• Questions on the material
1. In the tepache recipe, why should the mixture be poured into a large jar rather than left in the bowl?
2. From the tepache recipe, extract the part that opens with the words containing "Prep Time: 10" and closes with "at room temperature.", copying it word for word.
3. Continue the tepache recipe from the point where it stops.

• Text excerpt
Keyword:tepache recipe

Prep Time: 10 minutes

Servings: 24 servings

Author: Aaron von Frank

A delicious fermented Mexican beverage made with pineapples, tepache is a healthy probiotic that can be consumed cold or at room temperature.


  • 1cuppineapple skins, chopped
  • 4star anise
  • 1cuporganic brown sugar
  • 1/2cuphoney
  • 6 cupswater(preferably un-chlorinated)


  1. Put water, sugar, and honey in a bowl and whisk until all ingredients are thoroughly mixed together.

  2. Chop pineapple skins into 1" chunks. Add pineapple skins and star anise to the sugar-water bowl. Stir with a spoon.

  3. Pour all ingredients into a large jar. Why not leave the mixture in the bowl? Because you only want a small percent of the surface area exposed to air. Cover the jar with a breathable cloth (such as cheesecloth or linen) and secure with a rubber band.

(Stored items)
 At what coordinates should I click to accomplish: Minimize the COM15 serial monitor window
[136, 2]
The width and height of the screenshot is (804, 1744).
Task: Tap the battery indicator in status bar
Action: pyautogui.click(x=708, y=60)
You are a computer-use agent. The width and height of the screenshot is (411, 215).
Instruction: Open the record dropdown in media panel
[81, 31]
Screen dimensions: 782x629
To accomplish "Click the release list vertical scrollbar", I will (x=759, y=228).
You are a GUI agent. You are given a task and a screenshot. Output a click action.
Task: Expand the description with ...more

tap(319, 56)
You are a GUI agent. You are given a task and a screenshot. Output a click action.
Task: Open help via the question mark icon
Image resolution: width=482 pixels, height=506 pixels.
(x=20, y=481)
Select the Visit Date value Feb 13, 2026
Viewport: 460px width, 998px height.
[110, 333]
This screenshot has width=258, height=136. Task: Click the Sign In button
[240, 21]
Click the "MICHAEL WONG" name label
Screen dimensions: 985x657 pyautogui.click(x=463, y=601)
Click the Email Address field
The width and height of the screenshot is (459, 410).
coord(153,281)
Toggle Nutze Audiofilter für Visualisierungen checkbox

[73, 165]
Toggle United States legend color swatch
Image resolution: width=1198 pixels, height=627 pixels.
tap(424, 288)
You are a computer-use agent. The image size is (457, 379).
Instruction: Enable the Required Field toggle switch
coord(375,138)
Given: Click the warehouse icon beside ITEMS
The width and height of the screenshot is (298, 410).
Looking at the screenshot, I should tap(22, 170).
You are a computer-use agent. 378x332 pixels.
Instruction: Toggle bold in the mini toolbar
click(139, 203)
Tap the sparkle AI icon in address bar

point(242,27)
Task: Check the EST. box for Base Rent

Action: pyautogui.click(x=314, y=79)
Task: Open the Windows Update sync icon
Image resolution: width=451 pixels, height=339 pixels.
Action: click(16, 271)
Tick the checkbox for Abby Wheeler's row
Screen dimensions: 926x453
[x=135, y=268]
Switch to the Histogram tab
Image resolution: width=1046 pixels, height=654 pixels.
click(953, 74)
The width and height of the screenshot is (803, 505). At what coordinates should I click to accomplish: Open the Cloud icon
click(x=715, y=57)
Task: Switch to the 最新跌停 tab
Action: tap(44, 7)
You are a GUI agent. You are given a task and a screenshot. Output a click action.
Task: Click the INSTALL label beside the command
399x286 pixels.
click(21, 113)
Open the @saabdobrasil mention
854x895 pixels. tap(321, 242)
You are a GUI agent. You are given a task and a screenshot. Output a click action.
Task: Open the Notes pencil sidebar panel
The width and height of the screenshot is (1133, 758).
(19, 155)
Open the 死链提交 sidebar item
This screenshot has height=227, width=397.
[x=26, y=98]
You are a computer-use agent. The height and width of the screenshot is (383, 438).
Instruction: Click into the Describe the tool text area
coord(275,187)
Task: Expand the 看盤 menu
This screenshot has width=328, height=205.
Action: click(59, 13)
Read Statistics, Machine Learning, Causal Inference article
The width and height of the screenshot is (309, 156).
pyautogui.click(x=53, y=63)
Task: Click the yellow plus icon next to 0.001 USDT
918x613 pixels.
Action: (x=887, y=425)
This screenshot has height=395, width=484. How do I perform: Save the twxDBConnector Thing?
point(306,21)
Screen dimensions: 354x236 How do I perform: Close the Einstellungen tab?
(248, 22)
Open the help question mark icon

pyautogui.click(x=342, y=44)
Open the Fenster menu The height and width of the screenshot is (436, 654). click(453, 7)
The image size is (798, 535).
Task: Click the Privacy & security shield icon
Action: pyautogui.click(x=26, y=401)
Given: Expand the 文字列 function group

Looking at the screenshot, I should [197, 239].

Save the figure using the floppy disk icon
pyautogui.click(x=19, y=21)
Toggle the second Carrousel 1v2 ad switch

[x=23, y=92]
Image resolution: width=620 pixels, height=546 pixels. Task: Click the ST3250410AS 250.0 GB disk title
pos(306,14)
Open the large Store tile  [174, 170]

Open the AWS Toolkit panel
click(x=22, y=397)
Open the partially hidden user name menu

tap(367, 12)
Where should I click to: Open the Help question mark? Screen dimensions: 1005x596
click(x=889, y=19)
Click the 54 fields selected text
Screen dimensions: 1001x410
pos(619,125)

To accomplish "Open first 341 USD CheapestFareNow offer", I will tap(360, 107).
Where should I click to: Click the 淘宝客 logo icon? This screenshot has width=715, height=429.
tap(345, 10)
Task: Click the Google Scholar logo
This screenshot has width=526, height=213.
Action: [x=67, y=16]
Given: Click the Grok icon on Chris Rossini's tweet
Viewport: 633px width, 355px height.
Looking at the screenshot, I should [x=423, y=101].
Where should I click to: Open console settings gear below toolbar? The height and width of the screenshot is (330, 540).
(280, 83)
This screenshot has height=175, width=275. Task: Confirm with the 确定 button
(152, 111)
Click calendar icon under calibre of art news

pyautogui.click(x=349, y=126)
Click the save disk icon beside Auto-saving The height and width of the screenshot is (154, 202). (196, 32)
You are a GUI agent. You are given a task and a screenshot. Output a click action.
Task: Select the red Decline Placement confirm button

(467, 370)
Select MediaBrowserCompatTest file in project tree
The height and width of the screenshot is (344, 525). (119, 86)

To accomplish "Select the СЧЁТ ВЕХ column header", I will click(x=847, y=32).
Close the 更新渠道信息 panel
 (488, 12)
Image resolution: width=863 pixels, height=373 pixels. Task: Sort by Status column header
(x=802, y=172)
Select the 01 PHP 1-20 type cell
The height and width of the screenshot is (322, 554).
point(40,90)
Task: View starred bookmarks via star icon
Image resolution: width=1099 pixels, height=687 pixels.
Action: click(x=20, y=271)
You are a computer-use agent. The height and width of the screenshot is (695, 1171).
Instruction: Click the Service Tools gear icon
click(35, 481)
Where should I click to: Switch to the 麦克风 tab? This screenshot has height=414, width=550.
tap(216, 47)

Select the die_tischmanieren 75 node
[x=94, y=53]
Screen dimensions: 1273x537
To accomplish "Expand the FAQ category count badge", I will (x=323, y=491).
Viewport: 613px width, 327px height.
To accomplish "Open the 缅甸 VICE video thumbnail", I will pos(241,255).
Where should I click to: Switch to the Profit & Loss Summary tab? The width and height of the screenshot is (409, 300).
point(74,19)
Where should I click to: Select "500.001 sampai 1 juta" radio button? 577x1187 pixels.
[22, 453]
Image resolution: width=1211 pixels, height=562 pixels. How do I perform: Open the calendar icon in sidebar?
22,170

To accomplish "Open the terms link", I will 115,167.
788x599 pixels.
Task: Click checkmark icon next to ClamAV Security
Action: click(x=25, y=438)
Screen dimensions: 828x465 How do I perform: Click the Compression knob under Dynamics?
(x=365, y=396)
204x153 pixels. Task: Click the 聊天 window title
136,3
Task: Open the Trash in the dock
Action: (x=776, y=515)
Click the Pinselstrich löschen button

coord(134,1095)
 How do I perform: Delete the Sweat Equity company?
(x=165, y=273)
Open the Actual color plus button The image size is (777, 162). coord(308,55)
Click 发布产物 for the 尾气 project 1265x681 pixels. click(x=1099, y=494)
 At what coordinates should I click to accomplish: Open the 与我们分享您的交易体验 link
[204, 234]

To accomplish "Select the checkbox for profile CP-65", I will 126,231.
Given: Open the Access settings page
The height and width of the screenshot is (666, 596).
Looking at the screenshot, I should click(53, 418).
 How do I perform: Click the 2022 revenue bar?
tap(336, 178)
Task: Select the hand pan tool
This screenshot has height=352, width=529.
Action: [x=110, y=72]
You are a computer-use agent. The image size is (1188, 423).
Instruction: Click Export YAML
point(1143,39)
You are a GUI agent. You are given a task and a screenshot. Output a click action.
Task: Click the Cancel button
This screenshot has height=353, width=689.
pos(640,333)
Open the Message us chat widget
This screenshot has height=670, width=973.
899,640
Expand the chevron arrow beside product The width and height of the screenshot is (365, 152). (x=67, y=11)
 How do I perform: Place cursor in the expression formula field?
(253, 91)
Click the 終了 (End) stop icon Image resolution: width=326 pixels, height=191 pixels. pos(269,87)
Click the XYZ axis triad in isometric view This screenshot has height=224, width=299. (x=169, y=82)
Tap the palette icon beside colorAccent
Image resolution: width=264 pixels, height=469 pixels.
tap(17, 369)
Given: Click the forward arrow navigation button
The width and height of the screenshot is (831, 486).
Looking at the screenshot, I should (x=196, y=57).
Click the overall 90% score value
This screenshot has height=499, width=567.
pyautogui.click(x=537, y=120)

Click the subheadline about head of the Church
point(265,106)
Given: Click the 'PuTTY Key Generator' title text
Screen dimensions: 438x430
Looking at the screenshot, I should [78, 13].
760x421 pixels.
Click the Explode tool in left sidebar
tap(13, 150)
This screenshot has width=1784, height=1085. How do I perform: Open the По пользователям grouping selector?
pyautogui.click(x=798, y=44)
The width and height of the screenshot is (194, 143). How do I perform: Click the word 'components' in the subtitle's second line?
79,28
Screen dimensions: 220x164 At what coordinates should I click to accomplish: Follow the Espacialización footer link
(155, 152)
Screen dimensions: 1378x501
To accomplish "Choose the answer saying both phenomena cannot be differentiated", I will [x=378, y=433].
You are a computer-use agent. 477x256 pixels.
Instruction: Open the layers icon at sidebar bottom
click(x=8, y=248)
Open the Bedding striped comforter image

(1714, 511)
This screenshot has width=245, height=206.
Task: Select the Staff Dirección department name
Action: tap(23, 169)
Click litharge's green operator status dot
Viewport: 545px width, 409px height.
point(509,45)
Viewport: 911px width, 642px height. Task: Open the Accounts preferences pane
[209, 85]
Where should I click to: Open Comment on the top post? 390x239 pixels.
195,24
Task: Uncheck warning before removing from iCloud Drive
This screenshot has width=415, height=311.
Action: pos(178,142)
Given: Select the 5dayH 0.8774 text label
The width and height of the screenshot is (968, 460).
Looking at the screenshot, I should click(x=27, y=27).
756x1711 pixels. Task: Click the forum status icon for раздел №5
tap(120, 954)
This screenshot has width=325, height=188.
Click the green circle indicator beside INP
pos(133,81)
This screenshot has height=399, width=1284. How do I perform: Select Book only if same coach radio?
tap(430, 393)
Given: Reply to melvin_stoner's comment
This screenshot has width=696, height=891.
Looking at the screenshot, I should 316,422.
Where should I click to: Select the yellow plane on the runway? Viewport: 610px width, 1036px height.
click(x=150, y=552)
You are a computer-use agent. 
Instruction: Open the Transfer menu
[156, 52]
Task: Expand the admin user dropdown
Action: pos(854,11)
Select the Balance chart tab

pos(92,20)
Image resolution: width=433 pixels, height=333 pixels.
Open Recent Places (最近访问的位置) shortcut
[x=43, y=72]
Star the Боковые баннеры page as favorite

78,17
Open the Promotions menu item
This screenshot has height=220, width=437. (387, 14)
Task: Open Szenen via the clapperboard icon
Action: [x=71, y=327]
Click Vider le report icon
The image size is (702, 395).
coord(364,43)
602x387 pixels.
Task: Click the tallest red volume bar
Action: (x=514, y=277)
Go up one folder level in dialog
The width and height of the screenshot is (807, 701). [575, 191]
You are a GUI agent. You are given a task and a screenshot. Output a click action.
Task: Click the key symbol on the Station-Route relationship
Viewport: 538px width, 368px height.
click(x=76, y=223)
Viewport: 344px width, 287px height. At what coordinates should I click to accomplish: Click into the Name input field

• Responses by item number
1. Because only a small percent of the surface area should be exposed to air.

2.
Prep Time: 10 minutes

Servings: 24 servings

Author: Aaron von Frank

A delicious fermented Mexican beverage made with pineapples, tepache is a healthy probiotic that can be consumed cold or at room temperature.

3.
  4. Store the jar indoors out of direct sunlight. Mix vigorously twice per day, once in the morning, once at night. Taste a small amount each day to see how it's evolving.

  5. After 7-14 days, the tepache should be developed enough to be finished. It's up to your taste preferences to decide when it's done. Note that it will continue to develop (albeit much more slowly) in the fridge, becoming dryer and less sweet over time. When your tepache is fermented enough for your tastes, strain it and pour into sealed bottles (we love these reusable kombucha bottles) or jars. Refrigerate your tepache until you're ready to use it.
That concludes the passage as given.